Urlaub konnte Sophie Hesse in den Sommerwochen zwar machen, allerdings musste sie den immer wieder bei der Arbeitsagentur beantragen. Dort meldete sie sich Sommers für Sommers als arbeitssuchend, bekam manchmal sogar Job- oder Weiterbildungsangebote. Für Schulen, die seit Jahren händeringend nach Lehrern suchen, wäre sie aufgrund der großen Hängepartie fast für immer unerreichbar geworden. Sie schaute sich nach einem Job in der freien Wirtschaft um, Bewerbungsfotos waren gemacht.

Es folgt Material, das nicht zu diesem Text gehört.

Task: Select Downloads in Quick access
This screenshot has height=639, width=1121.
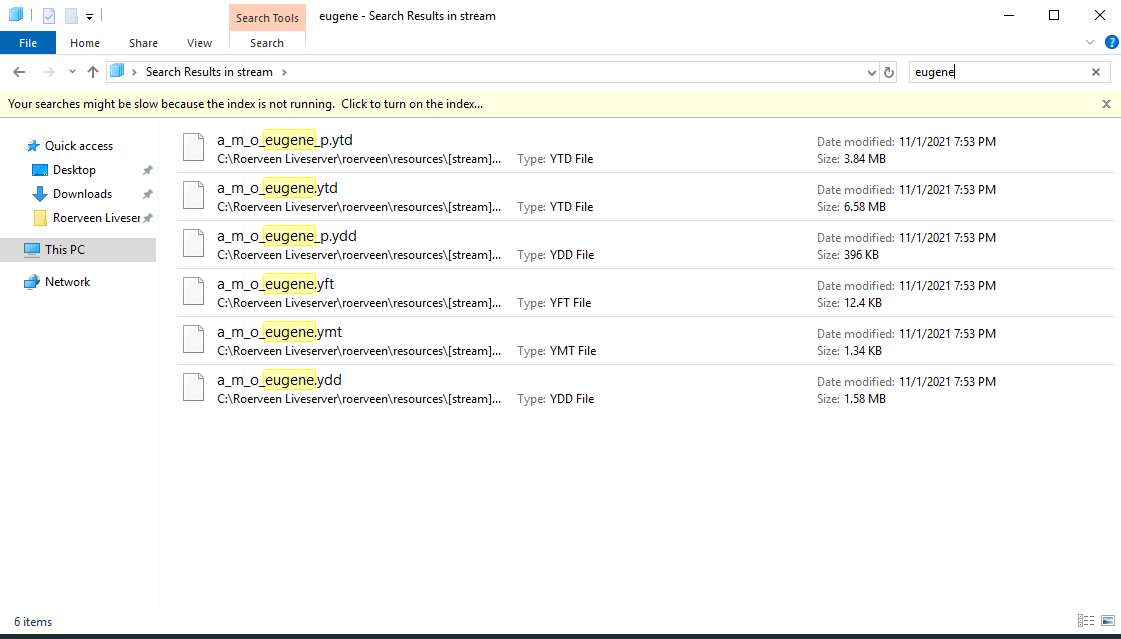Action: 82,194
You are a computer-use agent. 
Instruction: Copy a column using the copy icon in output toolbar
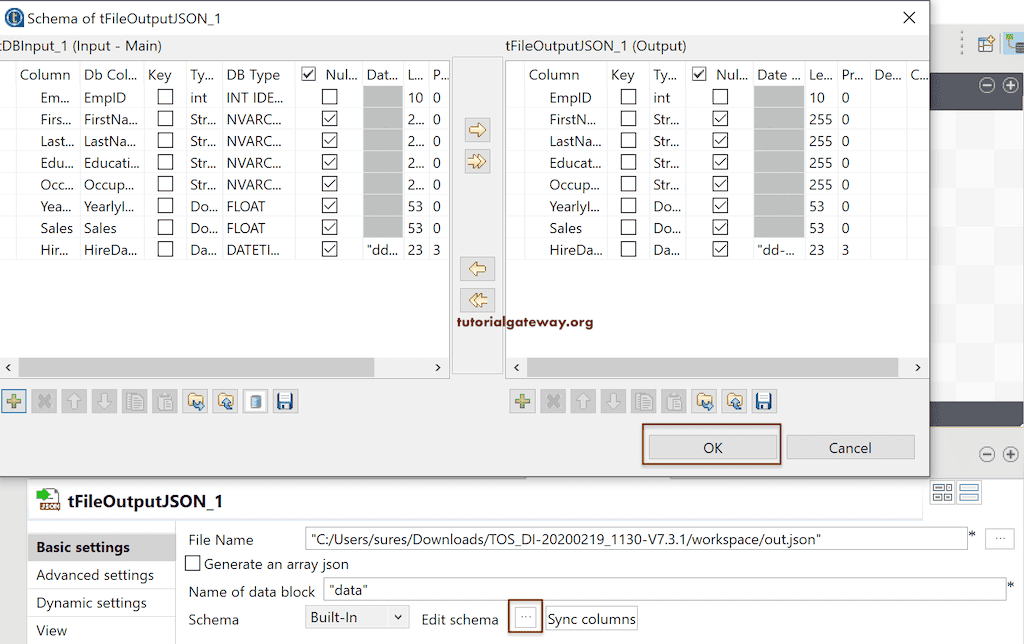click(644, 401)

Dann kam das Angebot der Gemeinschaftsschule. "Es war wirklich kurz vor knapp."
Um Lehrerzimmer zu füllen, bittet das Land Lehrer in Teilzeit, mehr Stunden zu unterrichten, und Pensionäre zurück in die Klassenzimmer. Das sei doch paradox, sagt Sophie Hesse, wenn auf der anderen Seite die befristet angestellten Lehrer keinen unbefristeten Vertrag bekommen.

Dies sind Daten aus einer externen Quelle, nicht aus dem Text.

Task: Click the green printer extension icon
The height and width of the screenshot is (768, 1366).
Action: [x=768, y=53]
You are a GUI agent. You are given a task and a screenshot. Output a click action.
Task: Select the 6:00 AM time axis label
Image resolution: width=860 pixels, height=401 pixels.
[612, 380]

Angestellte kann im Sommer nicht das Klassenzimmer vorbereiten

Marijke Clark ist seit einigen Jahren stets aufs Neue an einem Schulkindergarten in Stuttgart-Freiberg tätig - bislang stets befristet, im September wird ihr Vertrag entfristet. In den Vorjahren nagte die Situation an ihren Nerven, sie beschreibt die Hängepartie als "eine psychische Belastung". Es wirkt sich auf die Arbeit aus. "Es gibt keine Möglichkeit, mich vorzubereiten."
Läuft der Vertrag aus, kann sie nicht mehr in den Kindergarten. Die Räume umgestalten, damit musste sie warten, bis sie wieder reindurfte. Die inhaltliche Vorbereitung machte sie in den Sommerwochen daheim mit der Hoffnung, tatsächlich zurück an den Kindergarten zu kommen. Geld gab es nicht, das alles lief "natürlich unentgeltlich", erzählt sie. "Das hat Unsicherheiten auf allen Seiten", findet Marijke Clark - auch auf Ebene der Schulleitungen. Die könnten nicht rechtzeitig planen, wie viel Personal ihnen nach den Ferien überhaupt zur Verfügung steht.

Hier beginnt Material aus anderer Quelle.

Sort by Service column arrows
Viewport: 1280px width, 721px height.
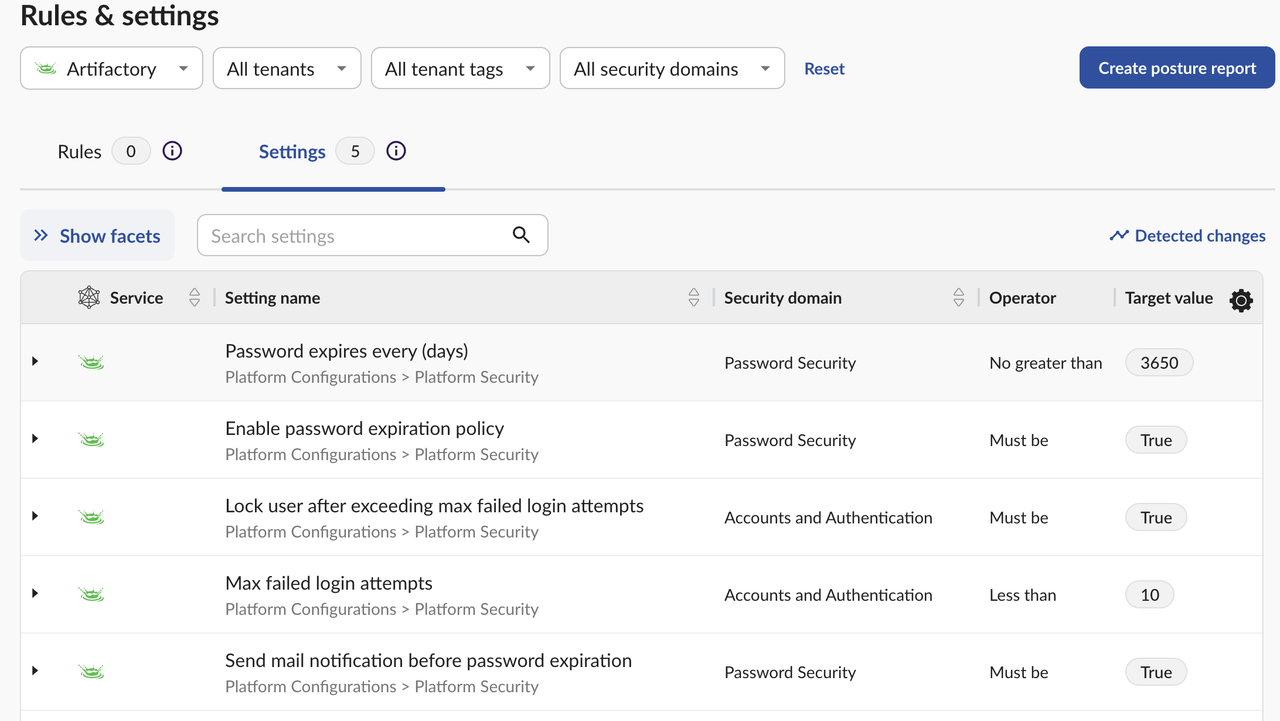195,297
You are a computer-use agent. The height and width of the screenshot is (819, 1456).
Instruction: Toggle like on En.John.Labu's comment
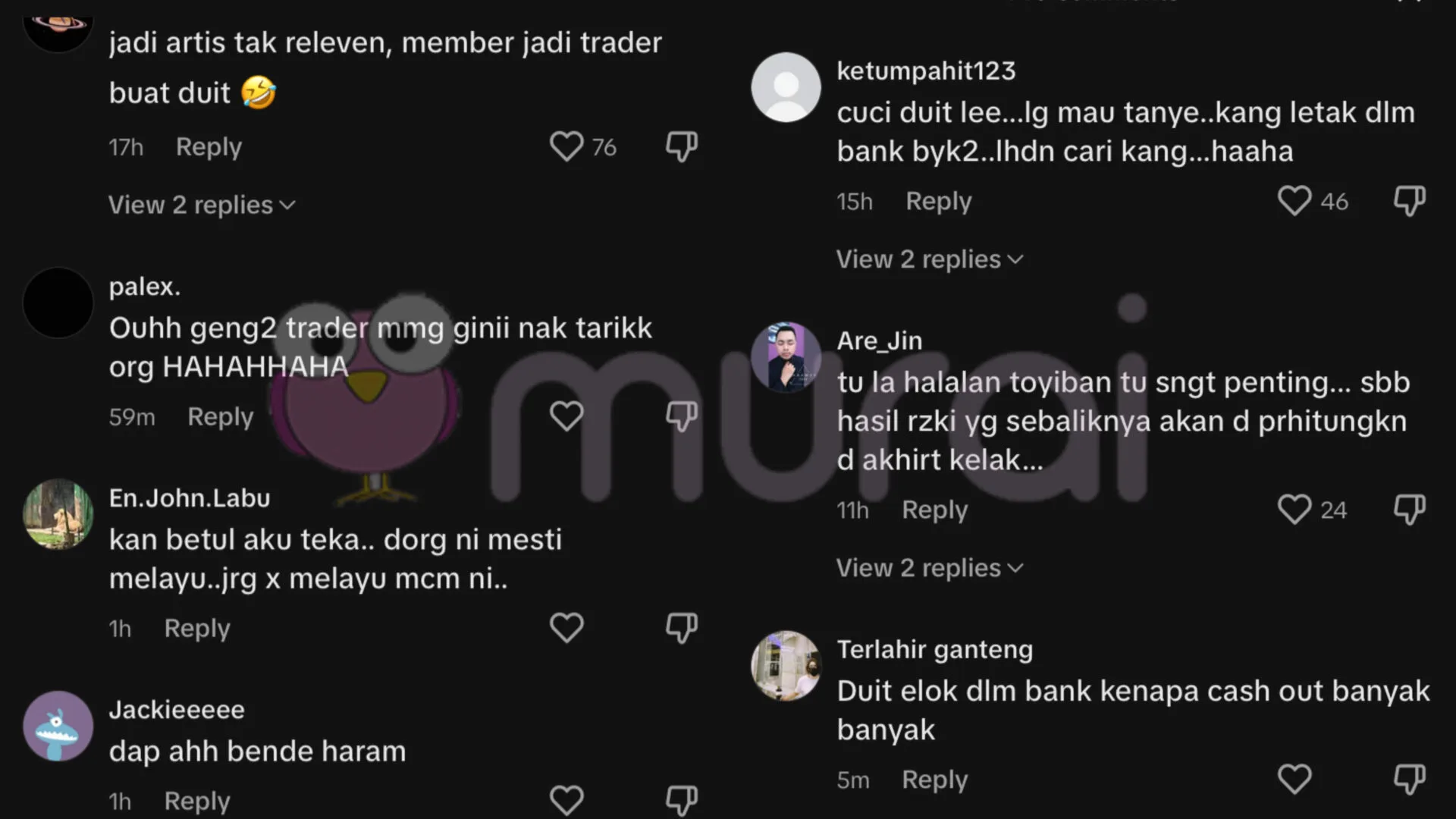(x=566, y=628)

Das sagt die Gewerkschaft Erziehung und Wissenschaft
Mehrere Bildungsverbände kritisieren das Land dafür, Lehrer mit befristeten Verträgen in den Sommerferien zu entlassen. Befristet beschäftigte Lehrer hielten "unter oft schwierigen Bedingungen und bei deutlich schlechterer Bezahlung" mit ihren fest eingestellten Kollegen den Unterrichtsbetrieb aufrecht, sagte Monika Stein, Landesvorsitzende der Gewerkschaft Erziehung und Wissenschaft. Sie ist überzeugt davon, dass das Land "falsche Prioritäten" setze. Bildung falle hinten runter, sagte sie.
So schätzt die Kultusministerin die Situation ein
Kultusministerin Theresa Schopper (Grüne) äußert sich am Rande ihres Besuchs in Heilbronn zu dem Thema. Sie hatte zu Beginn ihrer Amtszeit angekündigt, die Praxis der Sommer-Entlassungen abzuschaffen. "Im letzten Haushalt haben wir die Mittel dafür aber nicht bekommen." Für nächstes Jahr seien die Gelder wieder angemeldet, es geht um 14 bis 15 Millionen Euro. Dass die Mittel diesmal bereitgestellt werden, hält sie aber nicht für realistisch.
Was Schopper nicht verstehen kann: Wenn "eine verbeamtete Stelle abgelehnt wird", etwa weil der Einsatzort den Lehrern nicht gefalle. Wolle man Beamter werden, brauche man ein gewisses Maß an Flexibilität, sagt sie. Die Ministerin bekräftigt aber, dass daran gearbeitet werde, unter anderem Hürden für eine Entfristung abzubauen.